We picked up a stray dog when he was about 5 months old (according to the vet). At the time, my kids were 2 and 3. It just so happens that my dog looks very much like a pit bull (though we've since learned that he is probably an american bull dog), but suffice to say, I was very nervous about this large, powerful animal that just kept on growing.
I was convinced after a few months, however, that he was the most docile, gentle dog on the planet. How did I come to this conclusion? Testing, testing and more testing. Under no circumstances was I going to be okay with this dog snapping at, biting, or even growling at my children. Not so much as curling a lip was acceptable. So (under close supervision, and after I had already tried it myself) I allowed my kids to take his bones/toys away from him, mess with his food while he was eating it, and even pull lightly on his tail and paws. All of the things that normally "trigger" aggression from dogs. I think he might have growled once, but quickly learned that wasn't acceptable when he got scolded for it. Since then (2 years later), my dog has proven time and again that he would NEVER hurt our kids. I caught my daughter pulling on his ear the other day, but all the poor animal did in response was cry. This giant 90 lb dog, crying at this tiny little girl for hurting him.
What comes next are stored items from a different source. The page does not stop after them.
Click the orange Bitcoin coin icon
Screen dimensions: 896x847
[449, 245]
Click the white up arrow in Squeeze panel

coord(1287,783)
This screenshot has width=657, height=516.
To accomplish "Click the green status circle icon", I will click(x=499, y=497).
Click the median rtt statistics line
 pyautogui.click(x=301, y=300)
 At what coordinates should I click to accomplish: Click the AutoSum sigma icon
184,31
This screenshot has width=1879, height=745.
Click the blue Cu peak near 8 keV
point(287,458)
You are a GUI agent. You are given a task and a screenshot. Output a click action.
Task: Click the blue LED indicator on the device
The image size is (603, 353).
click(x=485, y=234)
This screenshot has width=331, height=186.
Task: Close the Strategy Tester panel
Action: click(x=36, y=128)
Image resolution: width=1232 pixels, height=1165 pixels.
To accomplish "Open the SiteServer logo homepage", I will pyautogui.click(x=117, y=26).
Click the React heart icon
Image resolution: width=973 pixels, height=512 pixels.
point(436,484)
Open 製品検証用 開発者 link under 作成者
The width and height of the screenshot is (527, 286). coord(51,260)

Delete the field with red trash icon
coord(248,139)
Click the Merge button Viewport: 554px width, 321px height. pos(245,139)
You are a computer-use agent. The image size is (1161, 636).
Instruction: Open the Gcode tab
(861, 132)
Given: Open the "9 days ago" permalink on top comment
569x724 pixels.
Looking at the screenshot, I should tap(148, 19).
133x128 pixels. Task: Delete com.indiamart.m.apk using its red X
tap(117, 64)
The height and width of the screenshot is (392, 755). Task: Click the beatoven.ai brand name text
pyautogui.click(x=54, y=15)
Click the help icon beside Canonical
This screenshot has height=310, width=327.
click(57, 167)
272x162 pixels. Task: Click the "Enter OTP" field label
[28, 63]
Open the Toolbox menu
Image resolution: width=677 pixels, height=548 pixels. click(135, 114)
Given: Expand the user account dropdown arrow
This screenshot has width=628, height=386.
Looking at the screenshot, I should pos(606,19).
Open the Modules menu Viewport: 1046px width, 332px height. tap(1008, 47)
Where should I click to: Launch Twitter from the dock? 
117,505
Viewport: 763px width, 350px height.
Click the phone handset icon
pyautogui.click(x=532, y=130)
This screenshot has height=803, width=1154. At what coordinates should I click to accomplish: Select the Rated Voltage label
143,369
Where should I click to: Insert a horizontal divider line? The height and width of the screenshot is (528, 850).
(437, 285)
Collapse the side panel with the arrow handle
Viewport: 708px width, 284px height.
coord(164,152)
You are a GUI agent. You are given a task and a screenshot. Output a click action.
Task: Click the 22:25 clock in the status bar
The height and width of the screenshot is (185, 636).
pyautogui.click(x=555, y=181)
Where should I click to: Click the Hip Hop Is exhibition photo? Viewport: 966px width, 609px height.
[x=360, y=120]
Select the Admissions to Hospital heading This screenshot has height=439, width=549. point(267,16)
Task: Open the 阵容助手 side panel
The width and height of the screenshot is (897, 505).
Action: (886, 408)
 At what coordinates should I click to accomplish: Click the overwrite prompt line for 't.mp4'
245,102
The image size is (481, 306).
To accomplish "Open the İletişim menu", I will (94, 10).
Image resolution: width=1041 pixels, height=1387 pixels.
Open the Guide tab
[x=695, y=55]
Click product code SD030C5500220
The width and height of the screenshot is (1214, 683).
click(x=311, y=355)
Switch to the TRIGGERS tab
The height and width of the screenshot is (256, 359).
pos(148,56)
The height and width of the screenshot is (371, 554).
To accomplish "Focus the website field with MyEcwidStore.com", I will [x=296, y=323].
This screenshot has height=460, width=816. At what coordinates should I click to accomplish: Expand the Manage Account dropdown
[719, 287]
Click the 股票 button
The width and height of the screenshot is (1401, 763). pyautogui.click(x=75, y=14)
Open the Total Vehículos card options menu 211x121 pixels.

Teaching your kids to respect animals and not take things from them is important, but that's mainly for the times they encounter strange dogs. You have to expect more from your family dog, though. You have to assume that as long as you're all under the same roof, your kids WILL antagonize him in some way. You can't watch them every second of the day...it's just not realistic.
All that being said, you know your dog best. And it's possible that he sees your daughter as a "litter-mate", so to speak, and was only trying to put her in her place...not outright hurt her. But snapping at her face like that is truly concerning to me.
If you can find a good home for him, you might want to consider it. Or, you could simply observe him very closely for a while and see if he shows any signs of ever doing it again. I assume you got after him pretty well when he snapped at her, and that might have been enough. But you won't know for sure until you test his limits. So start taking toys away from him, messing with his food, pulling his tail etc. Then, while you're very close, have your daughter do the same things. And if you don't trust him enough to do this, you need to ask yourself why you own a dog that you can't trust.